Zakończenie śledztwa w sprawie tragicznej śmierci koszalińskiego "Spidermana"
Po całym roku intensywnych dochodzeń, Prokuratura Rejonowa z Koszalina postawiła zarzuty i wysłała do sądu akt oskarżenia. Oskarżony to mężczyzna, którego agresywna postawa przyczyniła się do zgonu cenionego działacza społecznego.
46-letni Piotr Zalewski cieszył się popularnością w mieście Koszalin jako figura znana pod pseudonimem „Spiderman”. Był obecny na wielu festynach i organizował działania charytatywne dla dzieci. Często odwiedzał najmłodszych pacjentów na oddziale pediatrycznym lokalnego szpitala, przynosząc im radość przy różnych okazjach.
19 sierpnia minionego roku, po udziałach w Pałacowych Spotkaniach z Historią w Nacławiu, Zalewski wracał do swojego domu ulokowanego na ulicy Harcerskiej. Niespodziewanie, został zaatakowany przez nieznajomego mężczyznę, który bezceremonialnie wymagał od niego papierosów. Gdy Piotr odparł negatywnie, mężczyzna zaatakował go, uderzając w twarz tak silnie, że spowodował upadek Zalewskiego i poważne stłuczenie mózgu. Sprawca tego brutalnego czynu szybko się oddalił, nie udzielając poszkodowanemu żadnej pomocy.

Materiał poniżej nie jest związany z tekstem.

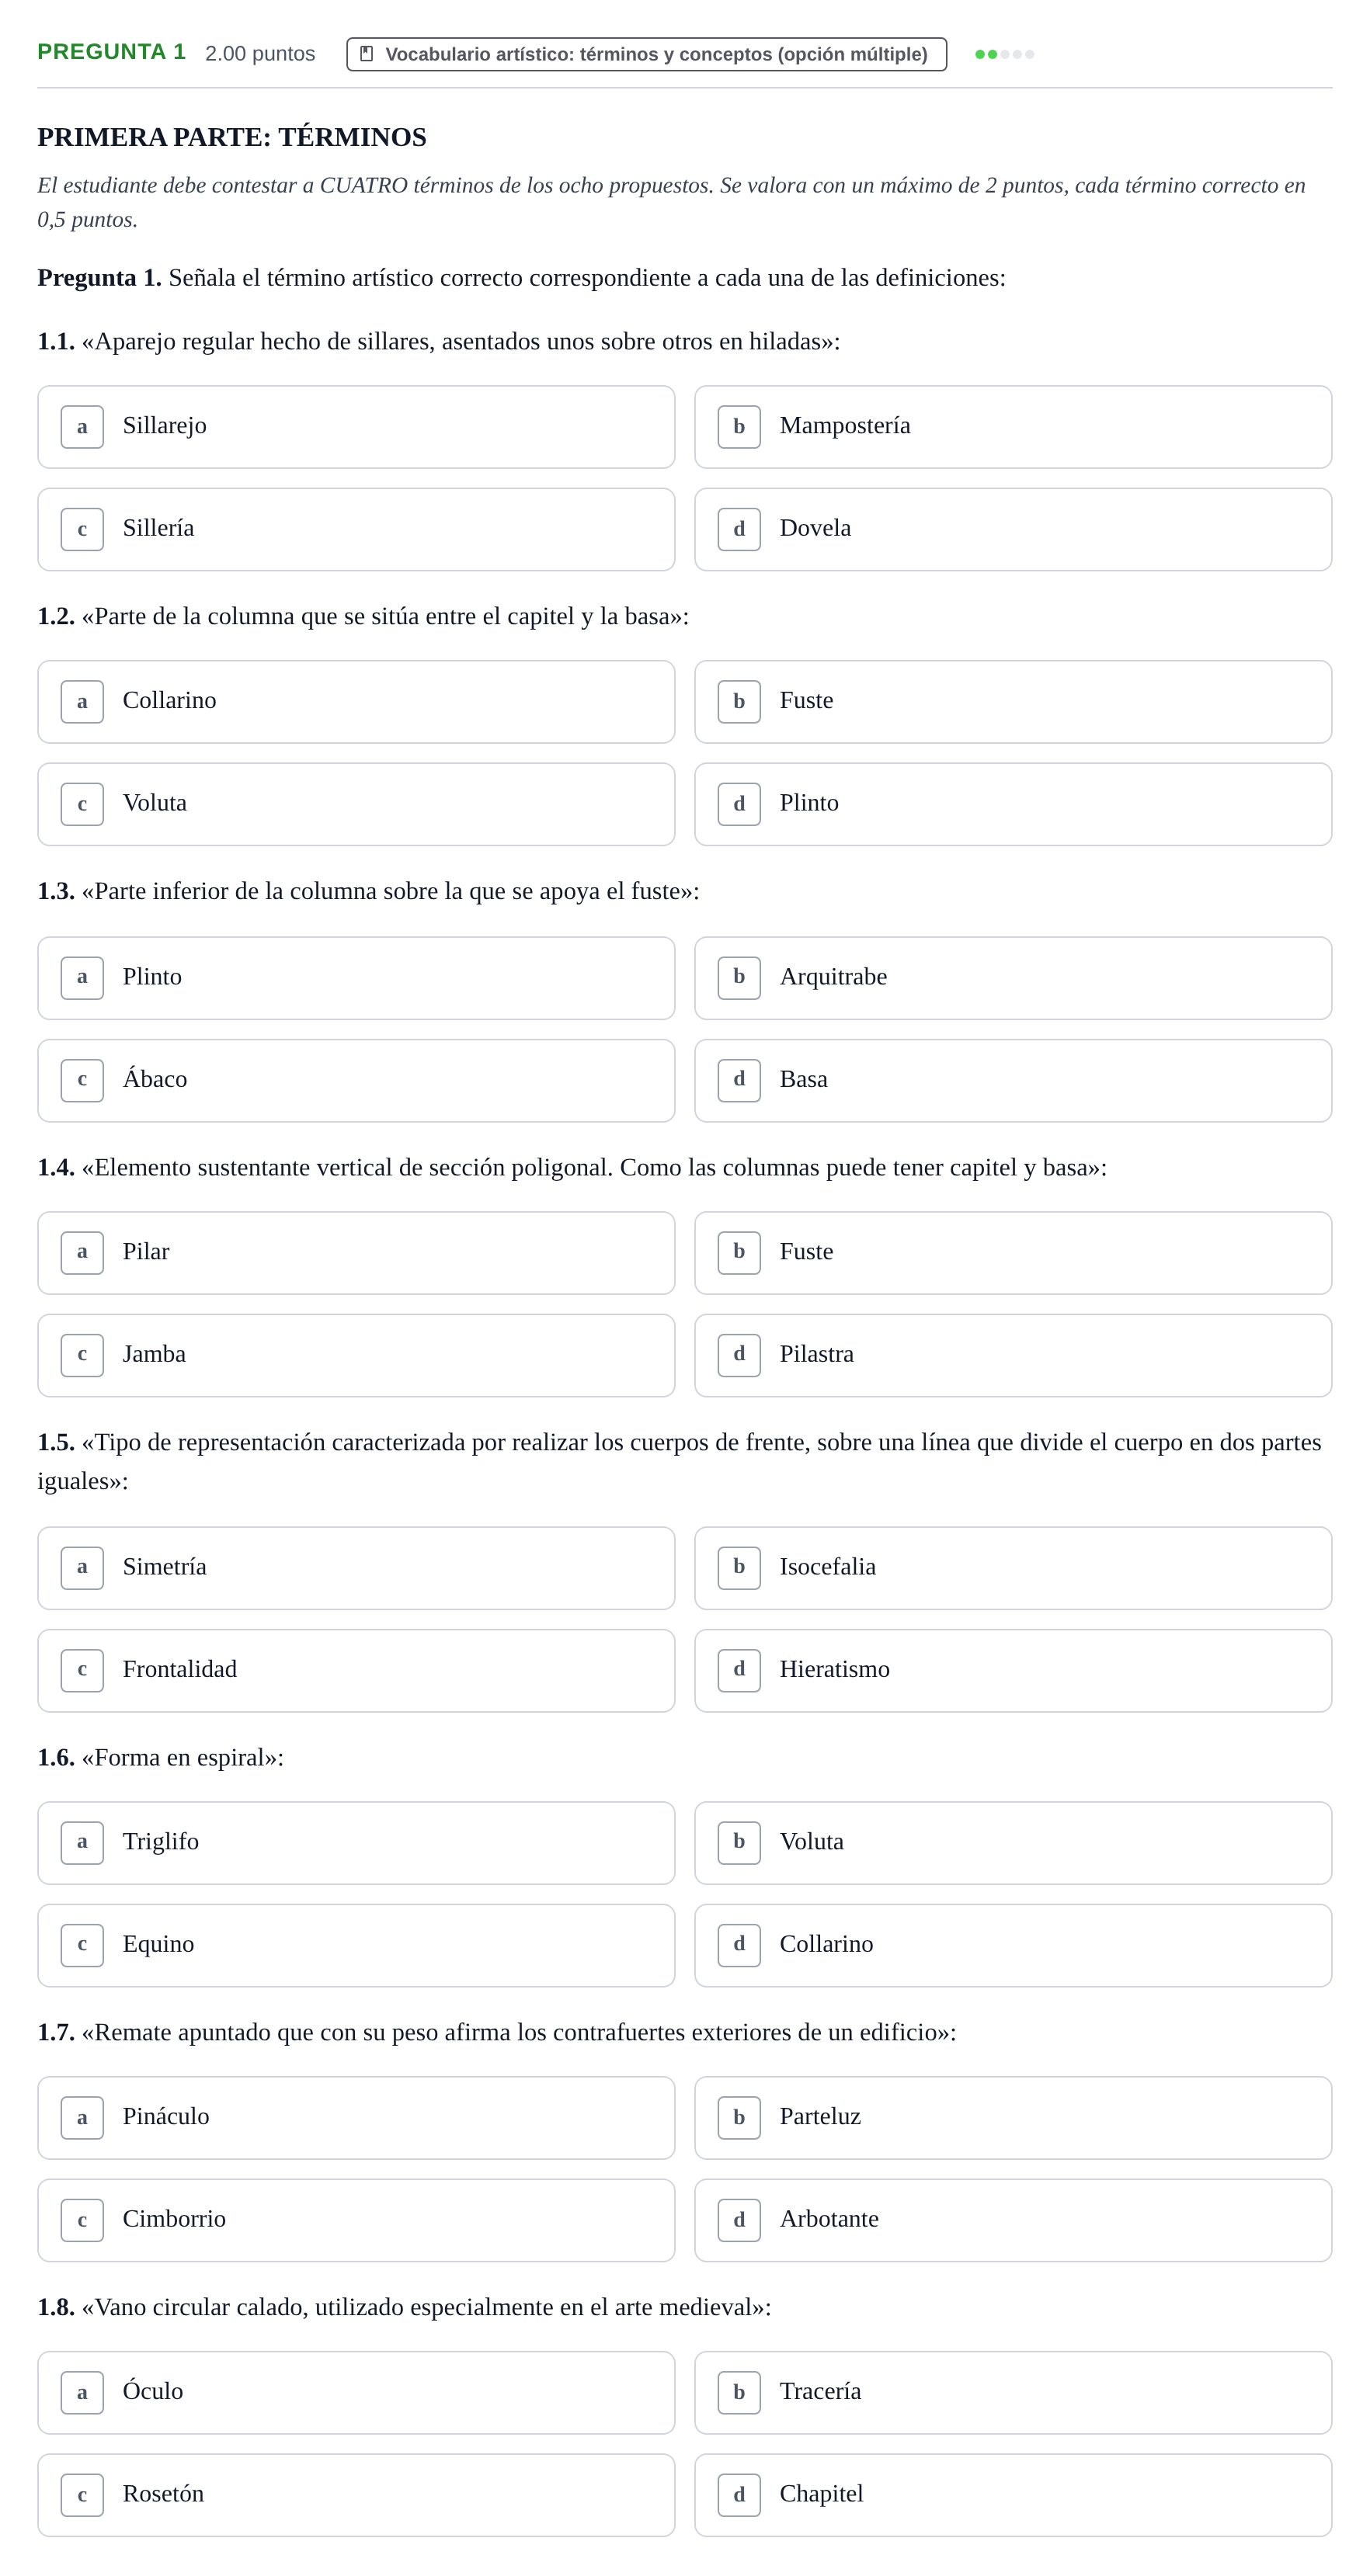Select Pináculo in question 1.7
Screen dimensions: 1370x2576
[356, 2118]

Informację o leżącym nieprzytomnym mężczyźnie przekazali służbom ratowniczym przechodnie. Policja, po otrzymaniu zgłoszenia o incydencie, znalazła i zidentyfikowała sprawcę dzięki nagraniom z monitoringu. Okazało się, że był to 42-letni Łukasz M. Wkrótce po identyfikacji, został on aresztowany na wniosek prokuratury. Niestety, pomimo starań medyków, Piotr Zalewski zmarł w szpitalu.
Podczas procedur śledczych Łukasz M. przyznał się do zaatakowania Zalewskiego. Postawiono mu zarzut spowodowania śmierci przez nieumyślne działanie. Jeżeli zostanie uznany winnym, grozi mu kara od 3 miesięcy do 5 lat więzienia.